BasicVSR reconsiders some most essential components for VSR guided by four basic functionalities, i.e., Propagation, Alignment, Aggregation, and Upsampling. By reusing some existing components added with minimal redesigns, a succinct pipeline, BasicVSR, achieves appealing improvements in terms of speed and restoration quality in comparison to many state-of-the-art algorithms. By presenting an informationrefill mechanism and a coupled propagation scheme to facilitate information aggregation, the BasicVSR can be expanded to IconVSR, which can serve as strong baselines for future VSR approaches.
BasicVSR++ redesign BasicVSR by proposing second-order grid propagation and flowguided deformable alignment. By empowering the recurrent framework with the enhanced propagation and alignment, BasicVSR++ can exploit spatiotemporal information across misaligned video frames more effectively. The new components lead to an improved performance under a similar computational constraint. In particular, BasicVSR++ surpasses BasicVSR by 0.82 dB in PSNR with similar number of parameters. In NTIRE 2021, BasicVSR++ obtains three champions and one runner-up in the Video Super-Resolution and Compressed Video Enhancement Challenges.
Here are 4 commonly used video super-resolution dataset, REDS, Vimeo90K, Vid4, UDM10. The REDS and Vimeo90K dataset include train dataset and test dataset, Vid4 and UDM10 are test dataset. Download and decompress the required dataset and place it under the PaddleGAN/data
.
REDS(download)is a newly proposed high-quality (720p) video dataset in the NTIRE19 Competition. REDS consists of 240 training clips, 30 validation clips and 30 testing clips (each with 100 consecutive frames). Since the test ground truth is not available, we select four representative clips (they are '000', '011', '015', '020', with diverse scenes and motions) as our test set, denoted by REDS4. The remaining training and validation clips are re-grouped as our training dataset (a total of 266 clips).

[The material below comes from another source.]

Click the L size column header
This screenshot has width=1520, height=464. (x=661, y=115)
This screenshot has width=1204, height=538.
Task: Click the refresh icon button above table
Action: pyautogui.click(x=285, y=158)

The structure of the processed REDS is as follows:
PaddleGAN
├── data
├── REDS
├── train_sharp
| └──X4
├── train_sharp_bicubic
| └──X4
├── REDS4_test_sharp
| └──X4
└── REDS4_test_sharp_bicubic
└──X4
...
Vimeo90K (download) is designed by Tianfan Xue etc. for the following four video processing tasks: temporal frame interpolation, video denoising, video deblocking, and video super-resolution. Vimeo90K is a large-scale, high-quality video dataset. This dataset consists of 89,800 video clips downloaded from vimeo.com, which covers large variaty of scenes and actions.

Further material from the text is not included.